Find the string "agent" in the records. Copy every line it appears in.

------------------------------------------------------------------------

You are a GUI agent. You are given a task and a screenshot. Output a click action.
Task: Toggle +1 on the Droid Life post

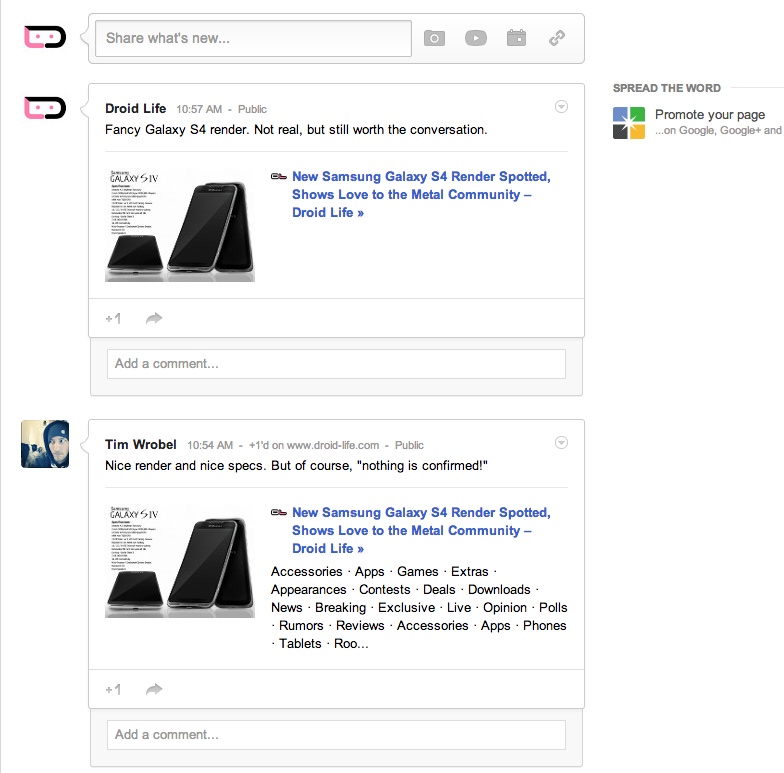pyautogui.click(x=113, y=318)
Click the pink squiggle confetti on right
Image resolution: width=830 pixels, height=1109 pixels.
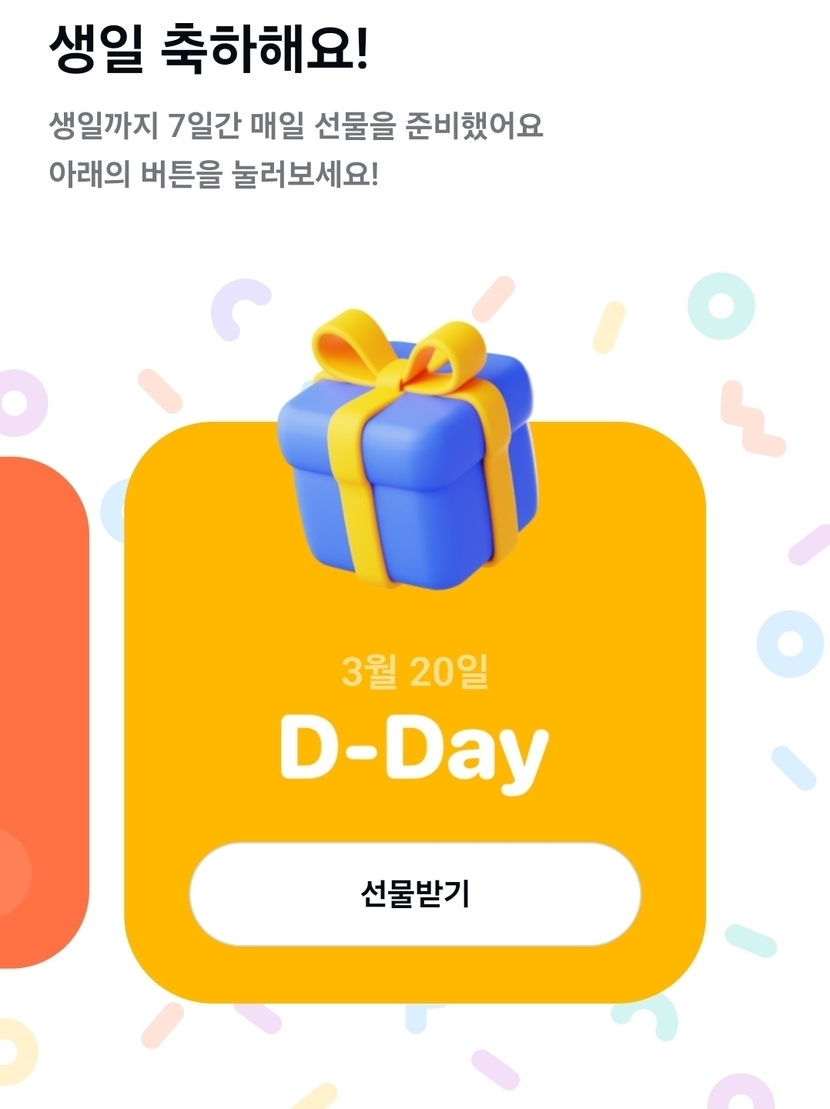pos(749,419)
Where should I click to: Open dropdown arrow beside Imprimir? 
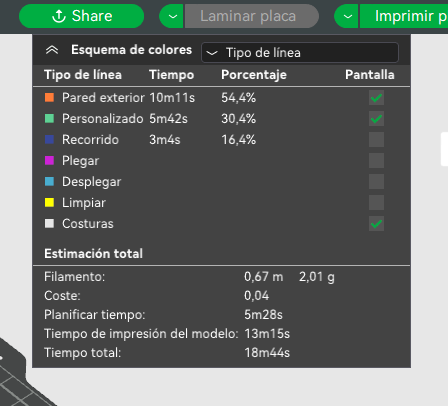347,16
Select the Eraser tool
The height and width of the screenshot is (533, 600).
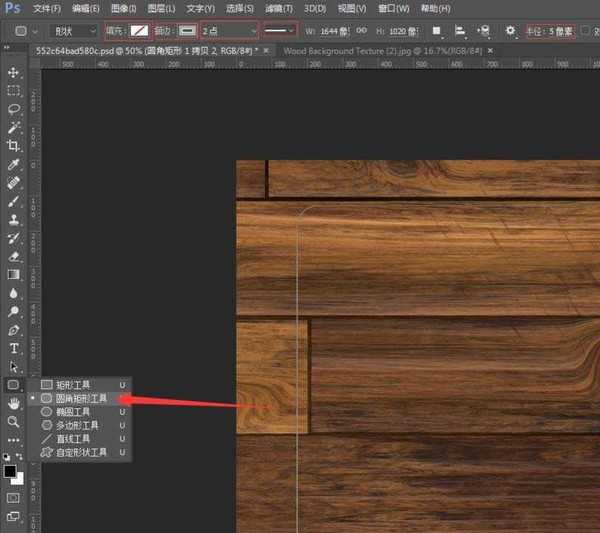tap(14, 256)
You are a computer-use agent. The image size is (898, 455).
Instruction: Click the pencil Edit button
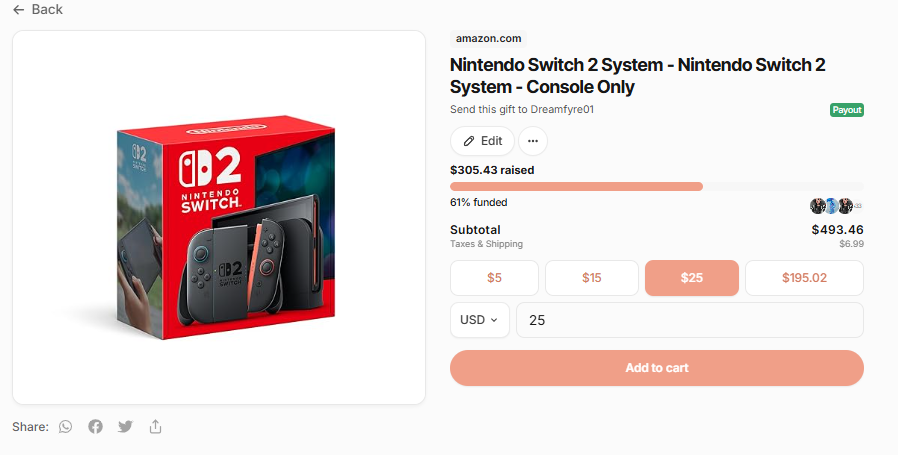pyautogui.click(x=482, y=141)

------------------------------------------------------------------------

Expected answer
You are a GUI agent. You are given a task and a screenshot. Output a click action.
You are a computer-use agent. The image size is (898, 455).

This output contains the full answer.